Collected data
<<<<
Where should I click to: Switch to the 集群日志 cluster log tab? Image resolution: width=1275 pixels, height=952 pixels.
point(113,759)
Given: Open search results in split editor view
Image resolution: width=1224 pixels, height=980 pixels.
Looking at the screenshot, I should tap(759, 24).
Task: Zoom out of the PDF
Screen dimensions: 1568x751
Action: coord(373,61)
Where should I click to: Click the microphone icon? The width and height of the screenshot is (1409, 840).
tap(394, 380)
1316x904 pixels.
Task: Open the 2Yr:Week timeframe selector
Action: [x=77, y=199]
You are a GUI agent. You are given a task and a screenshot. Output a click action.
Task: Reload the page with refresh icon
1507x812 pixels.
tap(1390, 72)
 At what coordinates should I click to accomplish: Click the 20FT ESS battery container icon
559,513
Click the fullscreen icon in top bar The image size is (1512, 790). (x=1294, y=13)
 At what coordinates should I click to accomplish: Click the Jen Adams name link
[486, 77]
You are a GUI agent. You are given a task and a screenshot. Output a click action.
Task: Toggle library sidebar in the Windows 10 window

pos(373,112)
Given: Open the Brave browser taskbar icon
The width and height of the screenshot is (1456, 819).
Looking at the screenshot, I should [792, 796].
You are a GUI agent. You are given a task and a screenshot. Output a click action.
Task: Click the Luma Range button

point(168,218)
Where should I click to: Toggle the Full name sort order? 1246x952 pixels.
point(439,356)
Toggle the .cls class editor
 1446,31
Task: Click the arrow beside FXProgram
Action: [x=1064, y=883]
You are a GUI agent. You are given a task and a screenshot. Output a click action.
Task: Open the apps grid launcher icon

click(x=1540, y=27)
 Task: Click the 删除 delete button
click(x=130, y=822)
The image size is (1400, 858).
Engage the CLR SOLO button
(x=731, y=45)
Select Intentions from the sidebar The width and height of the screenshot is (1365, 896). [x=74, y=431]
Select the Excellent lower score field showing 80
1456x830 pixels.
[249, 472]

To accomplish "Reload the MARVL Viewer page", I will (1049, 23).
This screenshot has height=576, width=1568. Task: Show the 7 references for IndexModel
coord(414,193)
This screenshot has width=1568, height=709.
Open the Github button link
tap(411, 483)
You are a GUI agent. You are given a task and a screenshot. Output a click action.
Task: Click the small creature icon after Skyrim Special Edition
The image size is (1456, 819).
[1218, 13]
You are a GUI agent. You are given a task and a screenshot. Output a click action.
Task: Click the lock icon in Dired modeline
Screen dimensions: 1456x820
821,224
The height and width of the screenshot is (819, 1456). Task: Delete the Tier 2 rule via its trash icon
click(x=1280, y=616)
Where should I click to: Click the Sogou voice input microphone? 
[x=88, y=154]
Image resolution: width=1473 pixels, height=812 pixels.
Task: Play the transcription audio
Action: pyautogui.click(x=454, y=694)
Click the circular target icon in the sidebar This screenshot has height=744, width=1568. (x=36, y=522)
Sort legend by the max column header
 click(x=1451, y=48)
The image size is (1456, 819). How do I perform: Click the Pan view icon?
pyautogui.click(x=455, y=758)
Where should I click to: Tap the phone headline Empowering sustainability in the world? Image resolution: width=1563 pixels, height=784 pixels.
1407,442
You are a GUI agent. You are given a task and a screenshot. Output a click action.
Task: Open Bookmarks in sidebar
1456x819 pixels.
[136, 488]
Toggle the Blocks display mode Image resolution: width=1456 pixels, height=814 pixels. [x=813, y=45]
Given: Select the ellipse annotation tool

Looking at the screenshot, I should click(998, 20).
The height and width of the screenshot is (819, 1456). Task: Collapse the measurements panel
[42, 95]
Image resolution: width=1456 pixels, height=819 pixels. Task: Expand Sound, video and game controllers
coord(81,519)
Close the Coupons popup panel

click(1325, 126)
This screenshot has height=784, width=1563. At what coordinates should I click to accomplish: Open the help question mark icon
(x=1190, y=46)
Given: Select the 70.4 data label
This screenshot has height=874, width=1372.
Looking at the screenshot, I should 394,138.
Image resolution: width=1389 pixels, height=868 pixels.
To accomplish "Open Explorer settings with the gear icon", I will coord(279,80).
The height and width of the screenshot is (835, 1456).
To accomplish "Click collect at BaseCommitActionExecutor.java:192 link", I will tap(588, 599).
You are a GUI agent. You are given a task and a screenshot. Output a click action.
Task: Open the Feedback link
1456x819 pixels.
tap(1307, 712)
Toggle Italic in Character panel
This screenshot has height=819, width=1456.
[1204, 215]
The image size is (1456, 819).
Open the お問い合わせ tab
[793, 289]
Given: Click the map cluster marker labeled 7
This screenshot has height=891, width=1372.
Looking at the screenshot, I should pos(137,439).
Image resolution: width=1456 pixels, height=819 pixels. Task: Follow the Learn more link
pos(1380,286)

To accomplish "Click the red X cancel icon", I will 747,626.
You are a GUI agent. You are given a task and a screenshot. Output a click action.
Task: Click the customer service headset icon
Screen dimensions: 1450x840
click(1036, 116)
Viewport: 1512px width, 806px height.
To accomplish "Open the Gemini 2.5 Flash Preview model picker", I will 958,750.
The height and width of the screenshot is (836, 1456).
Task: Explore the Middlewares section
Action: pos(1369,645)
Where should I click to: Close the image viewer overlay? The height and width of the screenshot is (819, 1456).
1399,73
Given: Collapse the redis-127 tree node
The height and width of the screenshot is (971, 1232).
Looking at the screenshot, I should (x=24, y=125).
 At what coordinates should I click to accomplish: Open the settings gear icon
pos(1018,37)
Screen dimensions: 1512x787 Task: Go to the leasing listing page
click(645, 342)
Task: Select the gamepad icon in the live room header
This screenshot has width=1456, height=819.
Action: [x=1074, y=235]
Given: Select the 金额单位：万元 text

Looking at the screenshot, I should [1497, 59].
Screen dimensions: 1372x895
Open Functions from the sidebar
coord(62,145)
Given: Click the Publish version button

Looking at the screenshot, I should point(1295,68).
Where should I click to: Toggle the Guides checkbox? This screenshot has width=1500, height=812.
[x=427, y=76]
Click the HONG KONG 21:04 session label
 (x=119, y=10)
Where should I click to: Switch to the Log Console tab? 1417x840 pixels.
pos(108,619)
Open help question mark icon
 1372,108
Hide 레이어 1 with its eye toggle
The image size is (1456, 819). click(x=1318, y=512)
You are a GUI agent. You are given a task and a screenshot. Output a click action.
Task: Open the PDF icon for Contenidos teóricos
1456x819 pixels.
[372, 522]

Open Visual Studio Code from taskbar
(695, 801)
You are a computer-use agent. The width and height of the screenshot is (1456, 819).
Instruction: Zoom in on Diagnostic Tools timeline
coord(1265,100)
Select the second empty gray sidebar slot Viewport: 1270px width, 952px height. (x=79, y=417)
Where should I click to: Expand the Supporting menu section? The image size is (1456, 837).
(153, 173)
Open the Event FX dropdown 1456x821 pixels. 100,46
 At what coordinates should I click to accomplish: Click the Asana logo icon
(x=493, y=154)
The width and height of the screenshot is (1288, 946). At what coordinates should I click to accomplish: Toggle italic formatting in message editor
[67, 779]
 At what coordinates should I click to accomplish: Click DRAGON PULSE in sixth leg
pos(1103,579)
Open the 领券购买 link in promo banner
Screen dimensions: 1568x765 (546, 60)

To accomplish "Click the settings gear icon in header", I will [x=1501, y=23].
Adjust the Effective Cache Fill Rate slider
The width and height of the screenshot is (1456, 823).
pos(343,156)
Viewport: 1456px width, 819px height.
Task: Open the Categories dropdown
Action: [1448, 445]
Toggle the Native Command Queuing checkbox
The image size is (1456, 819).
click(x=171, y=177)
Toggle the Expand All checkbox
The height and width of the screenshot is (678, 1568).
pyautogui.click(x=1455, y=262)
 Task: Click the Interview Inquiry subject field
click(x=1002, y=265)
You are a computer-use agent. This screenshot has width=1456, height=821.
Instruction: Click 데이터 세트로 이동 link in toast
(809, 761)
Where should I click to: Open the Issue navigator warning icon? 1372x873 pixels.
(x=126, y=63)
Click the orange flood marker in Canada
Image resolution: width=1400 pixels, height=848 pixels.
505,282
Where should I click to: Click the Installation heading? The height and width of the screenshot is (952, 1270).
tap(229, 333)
>>>>
Scan the records above for the string "computer", and copy every line where it turns up.

◆ ANSWER TO THIS PROBLEM
You are a computer-use agent. The width and height of the screenshot is (1456, 819).
You are a computer-use agent. This screenshot has width=1456, height=821.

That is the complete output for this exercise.